Activity =
Check each line of the listing for the word "panel" and report the ones that have it.
┏━━
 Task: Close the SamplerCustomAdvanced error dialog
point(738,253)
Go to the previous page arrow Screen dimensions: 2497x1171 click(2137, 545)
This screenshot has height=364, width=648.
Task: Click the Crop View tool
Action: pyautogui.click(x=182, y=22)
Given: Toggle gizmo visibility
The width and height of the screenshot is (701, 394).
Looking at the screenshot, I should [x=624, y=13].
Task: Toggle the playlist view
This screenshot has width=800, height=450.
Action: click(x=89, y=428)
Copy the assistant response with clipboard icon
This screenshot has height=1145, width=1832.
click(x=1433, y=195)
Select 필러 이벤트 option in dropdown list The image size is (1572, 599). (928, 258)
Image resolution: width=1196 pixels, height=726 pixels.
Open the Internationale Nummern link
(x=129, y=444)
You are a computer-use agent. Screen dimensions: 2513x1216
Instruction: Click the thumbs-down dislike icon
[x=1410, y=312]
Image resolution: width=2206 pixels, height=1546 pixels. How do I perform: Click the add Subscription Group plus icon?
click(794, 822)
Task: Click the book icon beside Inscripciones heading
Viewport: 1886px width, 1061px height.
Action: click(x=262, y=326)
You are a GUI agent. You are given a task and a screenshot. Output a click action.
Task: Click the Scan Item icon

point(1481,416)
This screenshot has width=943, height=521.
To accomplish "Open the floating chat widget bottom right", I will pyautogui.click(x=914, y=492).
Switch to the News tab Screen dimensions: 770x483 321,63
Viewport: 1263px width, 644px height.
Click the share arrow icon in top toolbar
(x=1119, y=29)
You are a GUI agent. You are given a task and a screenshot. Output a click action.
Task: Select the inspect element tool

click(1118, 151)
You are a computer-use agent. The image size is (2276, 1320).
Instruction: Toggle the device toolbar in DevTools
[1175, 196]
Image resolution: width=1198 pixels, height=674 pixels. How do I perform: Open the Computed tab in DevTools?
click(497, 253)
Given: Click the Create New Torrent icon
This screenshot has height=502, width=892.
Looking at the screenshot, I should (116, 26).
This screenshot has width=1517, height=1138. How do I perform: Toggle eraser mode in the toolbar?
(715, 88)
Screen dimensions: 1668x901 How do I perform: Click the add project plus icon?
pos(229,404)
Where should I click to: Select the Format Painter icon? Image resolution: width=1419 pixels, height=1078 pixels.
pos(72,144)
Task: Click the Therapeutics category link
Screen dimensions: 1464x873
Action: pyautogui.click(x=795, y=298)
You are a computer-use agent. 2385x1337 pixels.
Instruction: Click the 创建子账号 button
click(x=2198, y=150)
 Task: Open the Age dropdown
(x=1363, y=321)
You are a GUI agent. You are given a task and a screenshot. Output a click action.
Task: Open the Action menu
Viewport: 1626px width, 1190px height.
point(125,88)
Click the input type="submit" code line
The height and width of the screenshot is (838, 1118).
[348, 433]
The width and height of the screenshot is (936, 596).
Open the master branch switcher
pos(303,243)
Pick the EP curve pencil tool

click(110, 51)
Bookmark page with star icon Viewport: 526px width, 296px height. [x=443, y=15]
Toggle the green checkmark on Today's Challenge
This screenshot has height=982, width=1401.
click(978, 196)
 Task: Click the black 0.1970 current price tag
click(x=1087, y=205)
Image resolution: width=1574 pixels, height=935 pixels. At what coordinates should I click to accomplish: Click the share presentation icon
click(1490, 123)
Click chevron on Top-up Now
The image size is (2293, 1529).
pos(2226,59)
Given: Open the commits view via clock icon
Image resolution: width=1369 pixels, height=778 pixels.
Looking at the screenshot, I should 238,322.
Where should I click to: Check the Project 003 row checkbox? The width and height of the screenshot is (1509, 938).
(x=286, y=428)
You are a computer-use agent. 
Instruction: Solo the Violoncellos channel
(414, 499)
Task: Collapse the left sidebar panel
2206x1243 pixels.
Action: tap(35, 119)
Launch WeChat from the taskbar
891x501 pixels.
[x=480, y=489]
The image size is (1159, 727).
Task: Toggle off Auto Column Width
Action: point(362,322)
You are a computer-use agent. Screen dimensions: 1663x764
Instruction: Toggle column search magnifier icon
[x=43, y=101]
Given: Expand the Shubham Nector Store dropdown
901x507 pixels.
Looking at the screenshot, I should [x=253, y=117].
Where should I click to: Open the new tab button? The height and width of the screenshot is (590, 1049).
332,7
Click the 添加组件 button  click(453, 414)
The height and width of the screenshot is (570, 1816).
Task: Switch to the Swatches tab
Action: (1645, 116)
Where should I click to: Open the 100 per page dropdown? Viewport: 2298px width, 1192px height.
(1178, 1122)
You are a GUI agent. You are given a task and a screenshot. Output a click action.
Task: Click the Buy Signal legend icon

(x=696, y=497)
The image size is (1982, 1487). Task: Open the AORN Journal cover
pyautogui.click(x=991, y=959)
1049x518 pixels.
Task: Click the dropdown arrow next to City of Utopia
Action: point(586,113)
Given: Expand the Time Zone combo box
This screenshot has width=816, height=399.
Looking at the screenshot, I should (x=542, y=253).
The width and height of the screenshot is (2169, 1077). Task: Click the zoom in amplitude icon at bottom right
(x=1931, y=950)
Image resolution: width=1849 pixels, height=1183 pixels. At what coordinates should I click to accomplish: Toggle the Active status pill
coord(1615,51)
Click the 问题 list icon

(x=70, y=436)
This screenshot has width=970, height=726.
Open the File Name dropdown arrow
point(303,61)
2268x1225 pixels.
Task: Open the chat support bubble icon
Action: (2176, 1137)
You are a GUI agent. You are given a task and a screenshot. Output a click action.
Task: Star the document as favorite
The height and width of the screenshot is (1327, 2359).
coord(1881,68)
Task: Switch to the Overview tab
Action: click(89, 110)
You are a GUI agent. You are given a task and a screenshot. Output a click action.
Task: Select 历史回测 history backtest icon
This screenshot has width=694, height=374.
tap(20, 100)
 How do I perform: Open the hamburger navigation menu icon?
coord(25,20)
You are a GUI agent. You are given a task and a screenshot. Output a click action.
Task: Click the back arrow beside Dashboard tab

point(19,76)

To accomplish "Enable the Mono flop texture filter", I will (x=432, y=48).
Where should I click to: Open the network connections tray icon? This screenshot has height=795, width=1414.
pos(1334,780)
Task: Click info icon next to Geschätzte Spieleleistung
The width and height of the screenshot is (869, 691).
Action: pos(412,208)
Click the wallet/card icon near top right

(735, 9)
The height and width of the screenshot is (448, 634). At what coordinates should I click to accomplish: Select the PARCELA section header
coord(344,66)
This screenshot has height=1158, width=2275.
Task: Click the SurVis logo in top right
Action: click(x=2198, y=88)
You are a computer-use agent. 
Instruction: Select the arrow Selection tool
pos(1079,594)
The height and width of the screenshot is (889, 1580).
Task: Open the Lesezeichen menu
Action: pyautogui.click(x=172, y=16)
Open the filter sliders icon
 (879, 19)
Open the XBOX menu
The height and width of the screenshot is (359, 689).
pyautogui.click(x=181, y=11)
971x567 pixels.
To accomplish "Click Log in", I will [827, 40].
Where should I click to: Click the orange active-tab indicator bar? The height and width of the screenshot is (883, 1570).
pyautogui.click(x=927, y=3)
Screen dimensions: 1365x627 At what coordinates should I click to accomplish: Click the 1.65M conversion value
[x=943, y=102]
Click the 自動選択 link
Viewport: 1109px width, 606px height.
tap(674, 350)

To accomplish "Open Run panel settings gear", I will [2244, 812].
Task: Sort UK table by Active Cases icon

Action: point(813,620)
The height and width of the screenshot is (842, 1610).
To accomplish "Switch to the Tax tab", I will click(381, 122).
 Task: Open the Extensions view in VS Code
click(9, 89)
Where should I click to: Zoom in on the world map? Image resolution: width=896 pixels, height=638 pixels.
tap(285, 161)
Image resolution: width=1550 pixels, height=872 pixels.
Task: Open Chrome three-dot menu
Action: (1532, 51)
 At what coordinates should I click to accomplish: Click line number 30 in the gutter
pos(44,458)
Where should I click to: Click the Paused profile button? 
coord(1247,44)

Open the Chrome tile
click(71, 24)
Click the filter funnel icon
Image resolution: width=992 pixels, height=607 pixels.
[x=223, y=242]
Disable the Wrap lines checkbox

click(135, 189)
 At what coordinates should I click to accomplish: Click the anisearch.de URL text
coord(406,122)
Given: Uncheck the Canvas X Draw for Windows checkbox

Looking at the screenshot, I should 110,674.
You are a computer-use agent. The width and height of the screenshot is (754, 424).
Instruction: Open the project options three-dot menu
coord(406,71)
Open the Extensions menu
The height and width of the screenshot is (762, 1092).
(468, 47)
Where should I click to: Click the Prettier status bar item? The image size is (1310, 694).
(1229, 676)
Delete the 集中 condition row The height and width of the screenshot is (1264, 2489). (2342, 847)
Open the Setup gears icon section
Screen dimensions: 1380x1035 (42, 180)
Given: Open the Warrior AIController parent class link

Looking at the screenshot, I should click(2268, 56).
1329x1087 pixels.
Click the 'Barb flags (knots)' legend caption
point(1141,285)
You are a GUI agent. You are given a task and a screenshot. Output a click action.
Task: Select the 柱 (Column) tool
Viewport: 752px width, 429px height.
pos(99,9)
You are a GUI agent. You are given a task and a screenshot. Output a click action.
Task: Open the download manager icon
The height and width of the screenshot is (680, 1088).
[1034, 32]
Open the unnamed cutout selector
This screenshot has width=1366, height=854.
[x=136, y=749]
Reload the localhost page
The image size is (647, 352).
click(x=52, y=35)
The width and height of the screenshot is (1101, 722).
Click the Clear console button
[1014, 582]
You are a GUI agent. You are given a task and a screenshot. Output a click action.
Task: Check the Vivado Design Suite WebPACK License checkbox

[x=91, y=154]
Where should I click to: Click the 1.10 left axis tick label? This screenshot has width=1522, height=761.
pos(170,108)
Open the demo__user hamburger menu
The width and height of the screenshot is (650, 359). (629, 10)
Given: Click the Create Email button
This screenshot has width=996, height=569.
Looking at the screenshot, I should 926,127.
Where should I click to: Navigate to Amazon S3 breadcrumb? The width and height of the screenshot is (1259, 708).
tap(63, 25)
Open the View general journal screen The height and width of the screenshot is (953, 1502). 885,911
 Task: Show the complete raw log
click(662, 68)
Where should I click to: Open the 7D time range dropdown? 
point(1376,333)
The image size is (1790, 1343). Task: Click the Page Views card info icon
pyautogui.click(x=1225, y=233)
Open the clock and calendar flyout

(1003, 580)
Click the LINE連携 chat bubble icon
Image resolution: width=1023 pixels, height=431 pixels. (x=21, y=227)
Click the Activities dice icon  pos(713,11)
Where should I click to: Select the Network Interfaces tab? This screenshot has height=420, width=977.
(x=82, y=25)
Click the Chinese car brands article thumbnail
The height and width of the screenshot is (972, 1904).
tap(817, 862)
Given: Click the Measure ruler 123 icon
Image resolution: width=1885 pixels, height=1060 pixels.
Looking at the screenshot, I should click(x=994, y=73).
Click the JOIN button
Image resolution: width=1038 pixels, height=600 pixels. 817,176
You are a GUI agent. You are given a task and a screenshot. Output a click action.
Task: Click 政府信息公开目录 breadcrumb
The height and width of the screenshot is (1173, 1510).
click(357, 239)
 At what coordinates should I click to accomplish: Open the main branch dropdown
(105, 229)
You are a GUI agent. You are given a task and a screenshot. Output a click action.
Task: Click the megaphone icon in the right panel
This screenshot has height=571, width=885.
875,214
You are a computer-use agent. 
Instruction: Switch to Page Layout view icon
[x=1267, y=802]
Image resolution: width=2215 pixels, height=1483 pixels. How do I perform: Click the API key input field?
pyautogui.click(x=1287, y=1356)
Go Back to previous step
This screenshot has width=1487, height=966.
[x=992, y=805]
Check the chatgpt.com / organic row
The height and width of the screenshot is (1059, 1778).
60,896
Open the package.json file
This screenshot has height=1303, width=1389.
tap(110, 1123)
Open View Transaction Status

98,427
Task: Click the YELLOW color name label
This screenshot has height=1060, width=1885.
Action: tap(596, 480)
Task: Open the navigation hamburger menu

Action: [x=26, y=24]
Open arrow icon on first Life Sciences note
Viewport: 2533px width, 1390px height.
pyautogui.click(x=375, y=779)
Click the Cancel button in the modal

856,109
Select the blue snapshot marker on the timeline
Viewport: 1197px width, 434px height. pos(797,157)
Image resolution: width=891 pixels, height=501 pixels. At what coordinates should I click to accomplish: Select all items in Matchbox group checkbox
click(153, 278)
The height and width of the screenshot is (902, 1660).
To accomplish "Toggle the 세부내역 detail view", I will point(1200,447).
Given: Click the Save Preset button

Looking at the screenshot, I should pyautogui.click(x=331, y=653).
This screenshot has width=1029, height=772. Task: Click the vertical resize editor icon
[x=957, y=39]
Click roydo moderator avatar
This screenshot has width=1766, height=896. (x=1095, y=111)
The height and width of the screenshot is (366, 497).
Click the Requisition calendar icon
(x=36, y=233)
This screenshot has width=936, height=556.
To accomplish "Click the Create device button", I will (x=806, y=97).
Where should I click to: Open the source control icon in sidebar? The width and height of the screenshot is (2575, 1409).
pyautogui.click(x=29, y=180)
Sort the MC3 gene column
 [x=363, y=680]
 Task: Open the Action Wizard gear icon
┗━━
Expected answer =
Task: Collapse the left sidebar panel
To accomplish "Open Run panel settings gear", I will [2244, 812].
Task: Click the megaphone icon in the right panel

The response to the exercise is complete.